INFORMATION PROVIDED
==========

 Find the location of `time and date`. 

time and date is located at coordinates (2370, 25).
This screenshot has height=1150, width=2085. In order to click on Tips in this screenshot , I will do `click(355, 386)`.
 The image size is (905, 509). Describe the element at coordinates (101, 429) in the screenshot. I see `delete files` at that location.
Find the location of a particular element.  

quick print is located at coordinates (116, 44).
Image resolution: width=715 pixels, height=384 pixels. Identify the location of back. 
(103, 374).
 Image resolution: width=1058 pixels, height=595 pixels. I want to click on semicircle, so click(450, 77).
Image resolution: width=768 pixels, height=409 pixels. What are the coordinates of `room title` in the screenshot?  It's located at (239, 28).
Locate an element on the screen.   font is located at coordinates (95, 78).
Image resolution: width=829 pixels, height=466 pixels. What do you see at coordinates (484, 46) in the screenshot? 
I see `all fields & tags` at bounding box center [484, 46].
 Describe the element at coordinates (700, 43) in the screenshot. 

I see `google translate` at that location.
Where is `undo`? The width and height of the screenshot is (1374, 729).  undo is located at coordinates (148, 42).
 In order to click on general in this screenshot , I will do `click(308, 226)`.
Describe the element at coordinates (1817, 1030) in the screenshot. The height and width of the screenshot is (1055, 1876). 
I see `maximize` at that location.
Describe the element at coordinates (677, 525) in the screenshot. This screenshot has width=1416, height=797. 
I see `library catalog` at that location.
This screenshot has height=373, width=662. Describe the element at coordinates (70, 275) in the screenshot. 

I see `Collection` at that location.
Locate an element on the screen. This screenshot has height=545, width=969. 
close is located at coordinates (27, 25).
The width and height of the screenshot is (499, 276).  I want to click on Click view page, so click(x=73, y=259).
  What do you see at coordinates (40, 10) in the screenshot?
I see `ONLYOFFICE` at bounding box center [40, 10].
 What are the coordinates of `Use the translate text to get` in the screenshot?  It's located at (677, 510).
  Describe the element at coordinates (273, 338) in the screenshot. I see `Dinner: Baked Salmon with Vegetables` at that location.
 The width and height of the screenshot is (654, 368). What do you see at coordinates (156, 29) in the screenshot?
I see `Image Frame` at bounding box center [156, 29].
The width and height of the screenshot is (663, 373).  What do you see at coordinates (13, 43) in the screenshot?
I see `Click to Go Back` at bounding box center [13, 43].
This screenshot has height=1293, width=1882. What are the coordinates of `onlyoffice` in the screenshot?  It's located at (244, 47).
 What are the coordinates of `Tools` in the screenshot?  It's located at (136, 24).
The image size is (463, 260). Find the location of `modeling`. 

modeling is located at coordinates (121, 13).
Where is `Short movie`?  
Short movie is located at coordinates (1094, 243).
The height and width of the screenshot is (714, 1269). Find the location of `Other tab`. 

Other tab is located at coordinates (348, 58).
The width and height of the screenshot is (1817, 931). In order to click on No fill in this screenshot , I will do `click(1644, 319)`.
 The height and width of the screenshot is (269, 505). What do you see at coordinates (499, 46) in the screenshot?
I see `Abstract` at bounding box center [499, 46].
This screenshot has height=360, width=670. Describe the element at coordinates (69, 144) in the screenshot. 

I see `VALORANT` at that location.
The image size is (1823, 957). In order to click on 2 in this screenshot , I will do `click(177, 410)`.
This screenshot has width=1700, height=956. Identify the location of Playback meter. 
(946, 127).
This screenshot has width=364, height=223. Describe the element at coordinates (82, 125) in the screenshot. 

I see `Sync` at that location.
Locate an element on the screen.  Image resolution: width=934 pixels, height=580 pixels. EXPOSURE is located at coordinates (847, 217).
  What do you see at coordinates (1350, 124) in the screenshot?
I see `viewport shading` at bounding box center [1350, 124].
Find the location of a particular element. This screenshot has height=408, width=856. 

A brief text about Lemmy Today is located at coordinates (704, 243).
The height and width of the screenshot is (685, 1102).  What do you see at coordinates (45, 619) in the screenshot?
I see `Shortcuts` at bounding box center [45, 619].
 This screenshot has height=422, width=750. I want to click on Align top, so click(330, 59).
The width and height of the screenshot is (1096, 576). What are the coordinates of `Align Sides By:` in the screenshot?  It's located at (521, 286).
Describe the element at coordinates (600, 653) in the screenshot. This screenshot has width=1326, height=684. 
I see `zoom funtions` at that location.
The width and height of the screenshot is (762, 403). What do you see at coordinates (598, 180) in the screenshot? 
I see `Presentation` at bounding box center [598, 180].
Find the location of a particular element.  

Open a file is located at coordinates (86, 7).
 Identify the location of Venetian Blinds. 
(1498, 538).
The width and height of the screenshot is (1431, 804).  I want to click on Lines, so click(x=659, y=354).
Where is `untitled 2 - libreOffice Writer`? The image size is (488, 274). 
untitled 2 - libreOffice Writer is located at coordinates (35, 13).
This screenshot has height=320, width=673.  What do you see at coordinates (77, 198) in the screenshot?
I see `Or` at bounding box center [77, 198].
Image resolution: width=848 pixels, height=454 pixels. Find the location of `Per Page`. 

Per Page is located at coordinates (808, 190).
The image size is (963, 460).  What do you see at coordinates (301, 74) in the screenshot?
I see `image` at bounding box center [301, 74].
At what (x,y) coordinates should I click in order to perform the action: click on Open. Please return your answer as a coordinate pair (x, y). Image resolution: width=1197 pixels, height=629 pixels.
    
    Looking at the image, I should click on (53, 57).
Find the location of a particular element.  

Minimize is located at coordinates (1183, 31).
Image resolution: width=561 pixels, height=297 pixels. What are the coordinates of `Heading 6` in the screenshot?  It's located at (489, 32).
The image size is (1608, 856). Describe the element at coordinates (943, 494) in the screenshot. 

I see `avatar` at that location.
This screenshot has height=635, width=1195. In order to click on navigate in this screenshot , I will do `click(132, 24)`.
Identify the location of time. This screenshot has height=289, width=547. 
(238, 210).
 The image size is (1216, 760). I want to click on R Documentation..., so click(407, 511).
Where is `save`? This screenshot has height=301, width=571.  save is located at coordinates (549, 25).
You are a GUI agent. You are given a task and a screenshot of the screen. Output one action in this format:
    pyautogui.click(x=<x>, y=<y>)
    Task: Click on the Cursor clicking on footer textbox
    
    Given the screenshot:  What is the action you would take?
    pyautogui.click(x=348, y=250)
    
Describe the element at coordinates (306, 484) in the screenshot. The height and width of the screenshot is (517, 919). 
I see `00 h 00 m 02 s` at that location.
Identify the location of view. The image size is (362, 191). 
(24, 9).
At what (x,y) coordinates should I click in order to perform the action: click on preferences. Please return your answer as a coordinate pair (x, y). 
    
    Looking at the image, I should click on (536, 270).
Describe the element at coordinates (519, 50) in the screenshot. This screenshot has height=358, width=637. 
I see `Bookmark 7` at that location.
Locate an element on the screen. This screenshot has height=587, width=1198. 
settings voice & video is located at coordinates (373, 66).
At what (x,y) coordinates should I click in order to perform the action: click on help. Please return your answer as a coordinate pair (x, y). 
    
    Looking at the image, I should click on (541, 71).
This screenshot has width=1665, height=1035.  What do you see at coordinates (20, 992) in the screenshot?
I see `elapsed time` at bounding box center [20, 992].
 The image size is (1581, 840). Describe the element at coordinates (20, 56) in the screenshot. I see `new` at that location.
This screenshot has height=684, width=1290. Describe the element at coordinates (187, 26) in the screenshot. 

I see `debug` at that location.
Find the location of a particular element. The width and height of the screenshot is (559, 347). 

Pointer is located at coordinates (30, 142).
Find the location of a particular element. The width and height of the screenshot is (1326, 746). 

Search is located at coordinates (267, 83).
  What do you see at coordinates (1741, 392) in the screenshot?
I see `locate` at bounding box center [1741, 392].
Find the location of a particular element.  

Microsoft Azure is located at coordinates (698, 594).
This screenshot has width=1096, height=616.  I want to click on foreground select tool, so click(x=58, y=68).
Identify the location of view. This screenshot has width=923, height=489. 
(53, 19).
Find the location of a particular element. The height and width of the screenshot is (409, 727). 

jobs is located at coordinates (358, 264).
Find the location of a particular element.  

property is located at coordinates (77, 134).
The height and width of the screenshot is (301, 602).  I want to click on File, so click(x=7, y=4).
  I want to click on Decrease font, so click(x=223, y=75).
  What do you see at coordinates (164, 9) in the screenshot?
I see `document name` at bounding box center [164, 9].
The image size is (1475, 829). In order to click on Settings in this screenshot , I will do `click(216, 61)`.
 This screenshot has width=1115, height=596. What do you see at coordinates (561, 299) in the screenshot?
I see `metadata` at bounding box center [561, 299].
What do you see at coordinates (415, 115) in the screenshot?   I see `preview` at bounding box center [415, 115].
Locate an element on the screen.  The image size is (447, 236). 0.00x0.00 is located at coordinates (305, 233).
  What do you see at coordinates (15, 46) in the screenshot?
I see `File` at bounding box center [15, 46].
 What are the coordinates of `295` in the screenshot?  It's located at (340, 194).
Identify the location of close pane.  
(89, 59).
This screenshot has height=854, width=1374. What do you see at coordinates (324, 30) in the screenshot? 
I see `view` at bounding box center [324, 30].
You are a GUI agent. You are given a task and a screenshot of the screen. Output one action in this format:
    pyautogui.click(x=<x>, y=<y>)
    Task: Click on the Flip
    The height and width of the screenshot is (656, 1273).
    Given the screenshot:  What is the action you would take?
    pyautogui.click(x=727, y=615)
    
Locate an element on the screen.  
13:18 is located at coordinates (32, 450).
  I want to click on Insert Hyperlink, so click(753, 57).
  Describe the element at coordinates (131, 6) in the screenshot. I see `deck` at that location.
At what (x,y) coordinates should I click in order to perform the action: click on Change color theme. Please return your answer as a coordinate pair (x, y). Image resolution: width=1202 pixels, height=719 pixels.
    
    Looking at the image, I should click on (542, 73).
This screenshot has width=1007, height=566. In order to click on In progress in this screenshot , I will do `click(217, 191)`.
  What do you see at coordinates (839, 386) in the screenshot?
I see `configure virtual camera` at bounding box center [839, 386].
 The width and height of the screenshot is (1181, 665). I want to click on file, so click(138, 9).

==========

GOAL OF THE EXERCISE
Render the lines starting at the one containing "has height=545, width=969." and ending at the one containing "center [40, 10]." as a Markdown table with the columns Row and Text, giving each line a row number and leaving out blank lines.

THE COMPLETED TASK
| Row | Text |
|---|---|
| 1 | Locate an element on the screen. This screenshot has height=545, width=969.  |
| 2 | close is located at coordinates (27, 25). |
| 3 | The width and height of the screenshot is (499, 276).  I want to click on Click view page, so click(x=73, y=259). |
| 4 |   What do you see at coordinates (40, 10) in the screenshot? |
| 5 | I see `ONLYOFFICE` at bounding box center [40, 10]. |